◆ TASK OBJECTIVE
Please write out, word for word, the part of the study-abroad profile below starting at "Sometimes, these conversations" and ending at "at least once-a-week.".

◆ EXTRACT
****
Lauren Swersky always had a feeling that she would end up in Israel when it came time for the University of California, Davis junior to study abroad, though she explored all the options available. “I was very involved in Jewish life growing up, and I was always looking for opportunities to go back and study in Israel,” she explained.

Through UC Davis Hillel, Lauren realized that opportunities to go back to Israel were readily available. So, she followed her intuition and ultimately decided to study in Jerusalem. “I had already experienced Tel Aviv on previous trips and I felt like it was more unique to experience Jerusalem,” she said.

And experience Jerusalem she did. While observing Yom Kippur during one of her first weeks in Jerusalem, Lauren walked just over three-and-a-half miles from the Hebrew University Student Village on Mt. Scopus to the Old City. Along the way, Lauren heard the Muslim call to prayer for the very first time. When she arrived at the Old City, she heard church bells ringing. When she finally made her way to the Kotel, the sun was shining. “Everything was glowing and everyone was wearing white,” she remembered.

Lauren admits that the call to prayer and church bells initially came as a surprise. However, “that day really set the tone for my semester; there are so many religions and ideologies intersecting in Jerusalem,” Lauren explained. Her experiences that day inspired her to discover and understand as many of these religions and ideologies as possible, both in the classroom and throughout the city.

On campus, Lauren seized the opportunity to enroll in extremely unique courses that fulfilled her general education and Psychology major requirements. However, Hasidism: From Mystic Fraternity to Reactionary was her absolute favorite course that semester, mainly because of the professor. “He was not your stereotypical Hasidic person,” Lauren said. His life experiences, open-mindedness, and dedication to his students and their personal interests – spiritual and otherwise – were extremely refreshing to Lauren.

“All of the professors invited students over for the holidays and stuff. It was definitely a unique experience that you wouldn’t get anywhere else. I went to a big university, so I didn’t really have personal encounters with professors. The professors at Hebrew U really cared about us and made an effort to get to know us,” Lauren explained.

Off campus, Lauren made every effort to speak to as many people from as many different backgrounds as possible. “Most people were open and willing to talk about ‘taboo’ things like politics and religion,” Lauren said. Many of the individuals with whom she spoke also wanted to hear what she had to say as an American.

Sometimes, these conversations turned into friendships. Lauren became close friends with Bedouin jewelers who owned shops in the Old City that had been in their families for generations. Her roommate and best friend while studying abroad loved making jewelry; she spent much of her free time exploring the jewelry shops throughout the Old City, chatting with artisans, and shopkeepers. Lauren joined her on these adventures at least once-a-week.

The two students soon found themselves making jewelry with their new friends, one of whom even invited them to his wedding. After lengthy discussions about whether or not to attend the wedding, they finally accepted the invitation. Upon arriving at the celebration hall outside of Jerusalem, Lauren and her roommate joined 300 Bedouin women dressed in traditional clothing, dancing the night away. Their friend the groom made a brief appearance for a quick dance with his bride, until he was shooed away and sent back to the men’s reception. “They went all out – they even set off fireworks inside of the celebration hall. It was over the top, but it was incredible,” Lauren remembered.

After her semester at Hebrew University, Lauren returned to UC Davis and graduated in the spring of 2014. She now lives in New York City, where she currently works as a Therapy Aide in an integrative medicine practice.
****
◆ LISTED ENTRIES
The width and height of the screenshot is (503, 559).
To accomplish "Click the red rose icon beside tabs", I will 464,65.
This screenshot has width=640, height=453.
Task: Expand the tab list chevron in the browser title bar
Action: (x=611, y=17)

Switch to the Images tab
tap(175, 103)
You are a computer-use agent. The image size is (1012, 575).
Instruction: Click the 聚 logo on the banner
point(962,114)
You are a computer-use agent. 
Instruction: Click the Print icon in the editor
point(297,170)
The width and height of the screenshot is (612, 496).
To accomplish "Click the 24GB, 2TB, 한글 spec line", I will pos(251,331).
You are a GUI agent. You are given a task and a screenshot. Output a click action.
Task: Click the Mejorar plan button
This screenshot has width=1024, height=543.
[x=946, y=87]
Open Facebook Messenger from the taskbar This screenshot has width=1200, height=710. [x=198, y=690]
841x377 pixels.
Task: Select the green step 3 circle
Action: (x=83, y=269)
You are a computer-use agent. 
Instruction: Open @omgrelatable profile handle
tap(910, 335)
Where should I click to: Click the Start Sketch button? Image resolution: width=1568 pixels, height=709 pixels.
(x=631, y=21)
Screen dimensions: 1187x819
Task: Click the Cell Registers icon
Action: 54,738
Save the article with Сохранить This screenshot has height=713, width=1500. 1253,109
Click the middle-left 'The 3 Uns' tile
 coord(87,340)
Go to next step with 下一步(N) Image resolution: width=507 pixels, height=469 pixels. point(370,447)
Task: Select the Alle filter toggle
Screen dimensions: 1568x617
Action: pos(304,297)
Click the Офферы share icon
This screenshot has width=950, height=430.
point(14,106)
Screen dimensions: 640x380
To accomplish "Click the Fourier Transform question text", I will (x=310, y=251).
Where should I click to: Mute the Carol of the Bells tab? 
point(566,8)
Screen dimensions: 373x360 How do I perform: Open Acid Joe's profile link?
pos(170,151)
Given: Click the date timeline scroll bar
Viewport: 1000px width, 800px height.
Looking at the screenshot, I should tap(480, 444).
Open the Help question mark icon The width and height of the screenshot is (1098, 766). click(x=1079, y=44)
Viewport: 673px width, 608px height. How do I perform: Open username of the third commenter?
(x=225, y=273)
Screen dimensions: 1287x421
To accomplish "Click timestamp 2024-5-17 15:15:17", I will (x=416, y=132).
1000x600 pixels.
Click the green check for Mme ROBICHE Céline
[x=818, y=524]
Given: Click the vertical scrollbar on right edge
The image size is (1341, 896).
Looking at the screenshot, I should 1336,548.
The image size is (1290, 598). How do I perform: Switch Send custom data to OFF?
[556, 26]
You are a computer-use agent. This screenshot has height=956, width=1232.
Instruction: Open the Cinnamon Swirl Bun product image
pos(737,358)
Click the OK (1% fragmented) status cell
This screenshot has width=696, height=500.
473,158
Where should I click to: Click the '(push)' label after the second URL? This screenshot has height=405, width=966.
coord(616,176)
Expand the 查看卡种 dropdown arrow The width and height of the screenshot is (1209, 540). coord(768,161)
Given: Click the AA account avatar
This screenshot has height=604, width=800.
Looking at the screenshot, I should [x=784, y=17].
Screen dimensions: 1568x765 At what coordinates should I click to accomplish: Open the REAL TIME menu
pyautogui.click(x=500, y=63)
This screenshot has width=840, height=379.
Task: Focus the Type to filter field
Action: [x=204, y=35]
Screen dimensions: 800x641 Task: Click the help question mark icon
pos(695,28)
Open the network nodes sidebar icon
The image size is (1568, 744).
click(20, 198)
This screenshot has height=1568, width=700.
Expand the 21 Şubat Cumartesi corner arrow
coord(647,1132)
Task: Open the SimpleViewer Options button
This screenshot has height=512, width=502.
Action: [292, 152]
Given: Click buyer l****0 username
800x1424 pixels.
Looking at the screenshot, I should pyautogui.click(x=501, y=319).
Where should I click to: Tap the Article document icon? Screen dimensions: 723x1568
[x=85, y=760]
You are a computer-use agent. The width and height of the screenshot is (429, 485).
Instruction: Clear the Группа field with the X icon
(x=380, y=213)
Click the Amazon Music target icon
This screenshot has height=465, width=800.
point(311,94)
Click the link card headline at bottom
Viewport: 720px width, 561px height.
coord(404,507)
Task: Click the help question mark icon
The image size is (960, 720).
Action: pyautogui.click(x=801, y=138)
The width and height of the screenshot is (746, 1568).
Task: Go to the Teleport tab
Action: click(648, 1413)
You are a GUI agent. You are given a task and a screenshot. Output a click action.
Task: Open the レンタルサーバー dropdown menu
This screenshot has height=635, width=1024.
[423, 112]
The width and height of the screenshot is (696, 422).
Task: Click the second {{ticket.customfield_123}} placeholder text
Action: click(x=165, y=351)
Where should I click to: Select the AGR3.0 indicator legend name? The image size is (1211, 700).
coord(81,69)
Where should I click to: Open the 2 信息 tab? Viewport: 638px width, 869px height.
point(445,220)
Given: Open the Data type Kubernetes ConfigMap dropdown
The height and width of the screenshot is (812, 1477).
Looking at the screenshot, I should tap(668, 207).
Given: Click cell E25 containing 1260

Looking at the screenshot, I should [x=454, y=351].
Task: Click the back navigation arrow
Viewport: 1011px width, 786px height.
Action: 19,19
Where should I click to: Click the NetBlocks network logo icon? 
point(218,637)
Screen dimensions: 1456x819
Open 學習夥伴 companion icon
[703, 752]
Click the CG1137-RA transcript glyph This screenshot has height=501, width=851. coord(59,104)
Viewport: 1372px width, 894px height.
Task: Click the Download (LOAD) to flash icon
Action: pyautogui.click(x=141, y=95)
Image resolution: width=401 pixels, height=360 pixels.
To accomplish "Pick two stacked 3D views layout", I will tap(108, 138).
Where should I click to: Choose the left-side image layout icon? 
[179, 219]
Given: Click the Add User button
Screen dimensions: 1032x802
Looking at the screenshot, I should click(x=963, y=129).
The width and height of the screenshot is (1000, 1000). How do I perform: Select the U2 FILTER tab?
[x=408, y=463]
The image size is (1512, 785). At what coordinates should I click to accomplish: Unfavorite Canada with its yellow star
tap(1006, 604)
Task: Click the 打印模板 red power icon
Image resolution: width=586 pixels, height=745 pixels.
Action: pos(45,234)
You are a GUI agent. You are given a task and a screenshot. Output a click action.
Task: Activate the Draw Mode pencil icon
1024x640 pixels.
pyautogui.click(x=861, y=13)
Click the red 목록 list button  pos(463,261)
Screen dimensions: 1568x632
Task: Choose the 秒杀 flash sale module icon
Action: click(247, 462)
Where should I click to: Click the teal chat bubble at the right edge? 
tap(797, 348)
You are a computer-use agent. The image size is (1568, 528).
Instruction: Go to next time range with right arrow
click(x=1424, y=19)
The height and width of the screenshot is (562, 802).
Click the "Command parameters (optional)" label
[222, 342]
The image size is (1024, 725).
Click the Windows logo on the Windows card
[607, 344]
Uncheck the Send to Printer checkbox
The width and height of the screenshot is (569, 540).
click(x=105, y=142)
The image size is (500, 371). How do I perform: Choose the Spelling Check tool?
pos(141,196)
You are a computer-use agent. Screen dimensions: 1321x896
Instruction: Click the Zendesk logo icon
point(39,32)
****
◆ ANSWER TO THIS EXERCISE
Sometimes, these conversations turned into friendships. Lauren became close friends with Bedouin jewelers who owned shops in the Old City that had been in their families for generations. Her roommate and best friend while studying abroad loved making jewelry; she spent much of her free time exploring the jewelry shops throughout the Old City, chatting with artisans, and shopkeepers. Lauren joined her on these adventures at least once-a-week.